TEXTE CHOISI:
↓

Mots-clés : Brizéboua, Centre-ouest, Variabilité climatique, Impacts, Ressentis, Stratégie d’adaptation

Abstract

Climate variability, accelerated by global environmental changes, is a major challenge for farmers and their businesses. This study, carried out in Côte d’Ivoire and specifically in the village of Brizéboua, aims to show the impacts felt from climate variability and the adaptation strategies developed by the farmers of Brizéboua. The methodology is based primarily on a socio-economic survey of 125 rural actors who have experienced the effects of climate variability. The results show that climate variability is strongly felt by farmers (98%) in the disruption of the agricultural calendar. Coping strategies can be divided into two options. At the level of vegetable crops, measures are taken: crop irrigation, increasing the number of seedlings and the choice of short-cycle crops. Pre-sowing cleaning, the use of heat-resistant varieties, periodic field maintenance, increasing the size of seed plots, planting grass on seeds, fertilizing soils with fertilizers are priority options for rain-fed crops. However, these adaptation efforts produce only 40-50% of the results expected by farmers.

Keywords: Brizeboua, Center-West, Climate variability, Impacts, Feelings, Adaptation strategy

Introduction

Probablement, la période allant de 1981 à 2020 a été la plus chaude de la terre depuis 1850. « La terre a connu un réchauffement estimé à environ 0,85°C » (Djê 2014 : 22). « En Côte d’Ivoire, des impacts nombreux et divers sur la variabilité climatique ont été observés au travers des sécheresses récurrentes, des pluies irrégulières, un décalage saisonnier et des inondations » (PNUD, 2009, cité par Kouamé et al., 2019 : 21).

Des études récentes (Dagnogo 2019 ; Kouassi 2021 ; Adou et al., 2022) indiquent une variation importante de la pluviométrie à la station de Daloa entre 1981 à 2017. Selon ces auteurs, la tendance des hauteurs de pluies est à la hausse avant l’an 2000 où 65% des années sont sèches contre 35% après cette même année. « Il est important de préciser que cette période à connotation humide est instable car, les analyses montrent également que les saisons pluvieuses sont mal réparties durant l’année culturale » (Kouassi 2021 : 32). La longueur de la grande saison pluvieuse (avril à juillet) de chaque année tend à régresser. Cette réduction à une conséquence énorme sur la production des paysans. « Sur la même période 1981-2017, la température croit rapidement et de manière constante. Sur la période antérieure à 2000, il est observé des déficits thermiques par rapport à la moyenne de 25°C. Les années 2000 et 2010 affichent des températures excédentaires » (Kouassi 2021 : 36). Comme dans le reste du monde, cette croissance exponentielle a entraîné des conséquences sur les productions (Djê 2014 : 23).

↑

ÉCHANTILLON DE DONNÉES:
↓

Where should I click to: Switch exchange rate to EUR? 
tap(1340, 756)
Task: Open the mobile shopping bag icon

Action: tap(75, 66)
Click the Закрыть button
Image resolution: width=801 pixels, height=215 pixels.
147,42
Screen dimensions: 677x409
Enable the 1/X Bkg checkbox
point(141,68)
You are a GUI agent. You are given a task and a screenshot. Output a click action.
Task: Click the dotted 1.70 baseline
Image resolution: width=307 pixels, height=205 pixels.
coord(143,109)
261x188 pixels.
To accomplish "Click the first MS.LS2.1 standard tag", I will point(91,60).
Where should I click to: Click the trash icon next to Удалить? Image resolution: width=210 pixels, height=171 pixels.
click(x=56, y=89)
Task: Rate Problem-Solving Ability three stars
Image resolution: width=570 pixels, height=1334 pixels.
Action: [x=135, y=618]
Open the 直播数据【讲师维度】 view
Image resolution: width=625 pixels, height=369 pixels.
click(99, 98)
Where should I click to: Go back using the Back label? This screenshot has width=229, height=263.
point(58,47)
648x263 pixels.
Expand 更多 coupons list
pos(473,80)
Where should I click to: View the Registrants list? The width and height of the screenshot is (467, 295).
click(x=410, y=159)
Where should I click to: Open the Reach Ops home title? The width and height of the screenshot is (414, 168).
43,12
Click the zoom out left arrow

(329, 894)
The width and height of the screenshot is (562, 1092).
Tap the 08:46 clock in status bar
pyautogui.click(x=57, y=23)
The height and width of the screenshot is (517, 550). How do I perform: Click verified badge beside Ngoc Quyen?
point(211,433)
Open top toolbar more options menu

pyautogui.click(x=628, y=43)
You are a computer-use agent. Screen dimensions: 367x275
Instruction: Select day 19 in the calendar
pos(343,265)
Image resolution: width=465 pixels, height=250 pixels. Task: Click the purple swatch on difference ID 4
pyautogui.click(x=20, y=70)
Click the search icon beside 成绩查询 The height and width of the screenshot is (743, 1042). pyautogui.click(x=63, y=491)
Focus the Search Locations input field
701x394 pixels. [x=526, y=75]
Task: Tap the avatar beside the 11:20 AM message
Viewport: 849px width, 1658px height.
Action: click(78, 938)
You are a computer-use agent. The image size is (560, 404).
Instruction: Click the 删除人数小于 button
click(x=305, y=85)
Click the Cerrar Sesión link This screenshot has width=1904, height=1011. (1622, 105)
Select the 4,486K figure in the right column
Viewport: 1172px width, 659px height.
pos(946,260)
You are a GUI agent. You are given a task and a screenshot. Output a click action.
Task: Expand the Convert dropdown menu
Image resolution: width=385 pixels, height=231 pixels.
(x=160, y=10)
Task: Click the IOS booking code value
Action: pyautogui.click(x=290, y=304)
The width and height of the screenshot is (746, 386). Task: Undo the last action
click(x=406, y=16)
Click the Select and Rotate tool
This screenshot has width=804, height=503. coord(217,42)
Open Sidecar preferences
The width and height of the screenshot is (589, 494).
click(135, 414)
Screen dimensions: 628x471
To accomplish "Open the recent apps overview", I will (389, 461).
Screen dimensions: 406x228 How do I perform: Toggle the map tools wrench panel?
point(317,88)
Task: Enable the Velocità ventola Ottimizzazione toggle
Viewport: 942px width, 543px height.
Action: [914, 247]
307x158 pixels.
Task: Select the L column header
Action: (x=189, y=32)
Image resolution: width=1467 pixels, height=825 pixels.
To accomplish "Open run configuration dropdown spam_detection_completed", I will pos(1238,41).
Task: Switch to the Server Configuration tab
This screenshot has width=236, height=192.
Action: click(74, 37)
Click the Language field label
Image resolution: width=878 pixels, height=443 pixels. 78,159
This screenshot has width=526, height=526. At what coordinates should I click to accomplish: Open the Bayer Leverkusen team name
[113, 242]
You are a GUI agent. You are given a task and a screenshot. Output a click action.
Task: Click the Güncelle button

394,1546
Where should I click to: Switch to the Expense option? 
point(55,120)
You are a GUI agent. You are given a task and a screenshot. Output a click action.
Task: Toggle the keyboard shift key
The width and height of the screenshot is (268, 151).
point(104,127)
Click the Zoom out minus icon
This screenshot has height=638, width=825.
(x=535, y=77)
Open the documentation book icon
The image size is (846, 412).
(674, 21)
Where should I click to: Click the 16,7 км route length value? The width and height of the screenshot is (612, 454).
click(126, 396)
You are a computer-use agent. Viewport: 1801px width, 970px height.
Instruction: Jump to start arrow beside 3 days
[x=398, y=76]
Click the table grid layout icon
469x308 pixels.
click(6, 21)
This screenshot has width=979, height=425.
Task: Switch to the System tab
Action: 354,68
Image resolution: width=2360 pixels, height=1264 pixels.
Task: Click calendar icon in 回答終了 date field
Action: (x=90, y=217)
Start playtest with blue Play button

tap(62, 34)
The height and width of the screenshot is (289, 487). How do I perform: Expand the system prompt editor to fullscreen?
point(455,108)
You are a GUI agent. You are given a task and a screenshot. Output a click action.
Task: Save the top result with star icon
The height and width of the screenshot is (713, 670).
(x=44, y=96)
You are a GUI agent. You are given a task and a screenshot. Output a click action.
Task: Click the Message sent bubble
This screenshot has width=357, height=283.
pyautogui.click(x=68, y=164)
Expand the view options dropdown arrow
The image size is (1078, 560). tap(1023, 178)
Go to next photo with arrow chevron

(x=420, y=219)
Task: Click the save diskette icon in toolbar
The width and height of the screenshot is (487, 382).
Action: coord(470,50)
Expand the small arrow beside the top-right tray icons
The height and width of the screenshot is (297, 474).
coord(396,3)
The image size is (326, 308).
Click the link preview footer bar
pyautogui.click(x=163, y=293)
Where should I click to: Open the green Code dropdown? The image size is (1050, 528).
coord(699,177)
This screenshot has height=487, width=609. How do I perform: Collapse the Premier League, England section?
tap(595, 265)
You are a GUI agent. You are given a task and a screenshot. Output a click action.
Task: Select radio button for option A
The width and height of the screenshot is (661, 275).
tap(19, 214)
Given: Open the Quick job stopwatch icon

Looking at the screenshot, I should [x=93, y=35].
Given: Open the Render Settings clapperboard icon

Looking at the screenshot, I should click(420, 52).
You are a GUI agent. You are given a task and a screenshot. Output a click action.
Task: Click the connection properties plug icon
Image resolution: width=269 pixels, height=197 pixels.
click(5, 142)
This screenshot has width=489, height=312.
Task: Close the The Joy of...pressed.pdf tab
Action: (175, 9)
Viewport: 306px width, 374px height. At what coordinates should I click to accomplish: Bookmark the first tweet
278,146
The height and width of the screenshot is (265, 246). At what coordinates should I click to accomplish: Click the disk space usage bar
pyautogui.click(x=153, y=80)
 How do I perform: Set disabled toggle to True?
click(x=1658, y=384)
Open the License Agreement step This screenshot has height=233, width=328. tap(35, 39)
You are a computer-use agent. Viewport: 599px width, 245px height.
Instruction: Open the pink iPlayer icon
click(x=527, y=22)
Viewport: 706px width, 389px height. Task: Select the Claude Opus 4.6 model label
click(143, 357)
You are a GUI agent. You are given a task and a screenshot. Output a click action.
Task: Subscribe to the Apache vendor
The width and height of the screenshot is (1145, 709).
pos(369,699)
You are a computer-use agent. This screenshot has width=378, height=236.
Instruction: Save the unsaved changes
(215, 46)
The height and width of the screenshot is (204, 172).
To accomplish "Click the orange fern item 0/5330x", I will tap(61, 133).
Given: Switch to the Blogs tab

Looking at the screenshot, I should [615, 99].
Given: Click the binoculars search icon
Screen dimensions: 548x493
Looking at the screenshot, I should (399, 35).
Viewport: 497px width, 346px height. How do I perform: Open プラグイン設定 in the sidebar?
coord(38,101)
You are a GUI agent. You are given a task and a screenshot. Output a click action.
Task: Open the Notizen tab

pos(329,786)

↑

TRAVAIL À FAIRE:
1. Répondez à ces questions à l'aide du texte sur Brizéboua :
(a) Combien d'acteurs ruraux l'enquête a-t-elle interrogés ?
(b) Quels mois couvre la grande saison pluvieuse ?
(c) Quelle température moyenne sert de repère pour les déficits thermiques observés avant 2000 ?
2. Les affirmations suivantes sont-elles conformes au texte sur Brizéboua ? Répondez par oui ou non, puis citez les mots du texte qui le montrent.
(a) Les efforts d'adaptation donnent tous les résultats que les paysans attendent.
(b) La terre s'est réchauffée d'environ 0,85°C.
(c) La grande saison pluvieuse a tendance à s'allonger chaque année.
3. Poursuivez le texte sur Brizéboua à partir de sa dernière phrase.

LES RÉPONSES:
1.
(a) 125 acteurs ruraux.
(b) D'avril à juillet.
(c) 25°C.

2.
(a) Non : « these adaptation efforts produce only 40-50% of the results expected by farmers ».
(b) Oui : « La terre a connu un réchauffement estimé à environ 0,85°C ».
(c) Non : « La longueur de la grande saison pluvieuse (avril à juillet) de chaque année tend à régresser ».

3.
« Ces différents impacts ont accentué le niveau de vulnérabilité des populations et des ressources dont elles dépendent » (Noufé 2013, cité par Kouamé et al., 2019 : 2). Ainsi, la nécessité de mesures d’adaptation aux impacts de la variabilité climatique est une priorité pour toutes les régions du pays. L’urgence d’agir dans le milieu rural vient du fait que les variabilités climatiques ont un impact direct sur la production agricole. En effet, « les populations rurales dépendent à plus de 80% de l’agriculture. Pourtant, les systèmes agricoles dépendent encore et pour plus de 70% des cas de la nature du climat » (Boko et al., 2007 : 6 ; Mertz et al., 2009 : 3). Pour résoudre ce problème d’étude, le village de Brizéboua est choisi comme localité-test.

Dans le Centre-ouest de la Côte d’Ivoire, cette dépendance, en contexte de variabilité importante du climat, rend les producteurs agricoles vulnérables sur le plan de la sécurité alimentaire (Amani 2013 : 1). Dans une telle circonstance, les paysans tentent de développer des mesures d’adaptation pour éviter les pires effets de la variabilité climatique sur leur production. En effet, « le Centre-ouest du pays a subi, depuis les années 1970, une régression des hauteurs de pluie et une augmentation continue de la température » (NEPAD–PDDAA 2005 : 10). « Cette récession pluviométrique s’accompagne d’une modification des saisons climatiques » (N’Da 2016 : 35.).

Le village de Brizéboua de l’ethnie Bété est situé dans le Centre-Ouest de la Côte d’Ivoire, à 11,5 km de la ville de Daloa (fig. 1)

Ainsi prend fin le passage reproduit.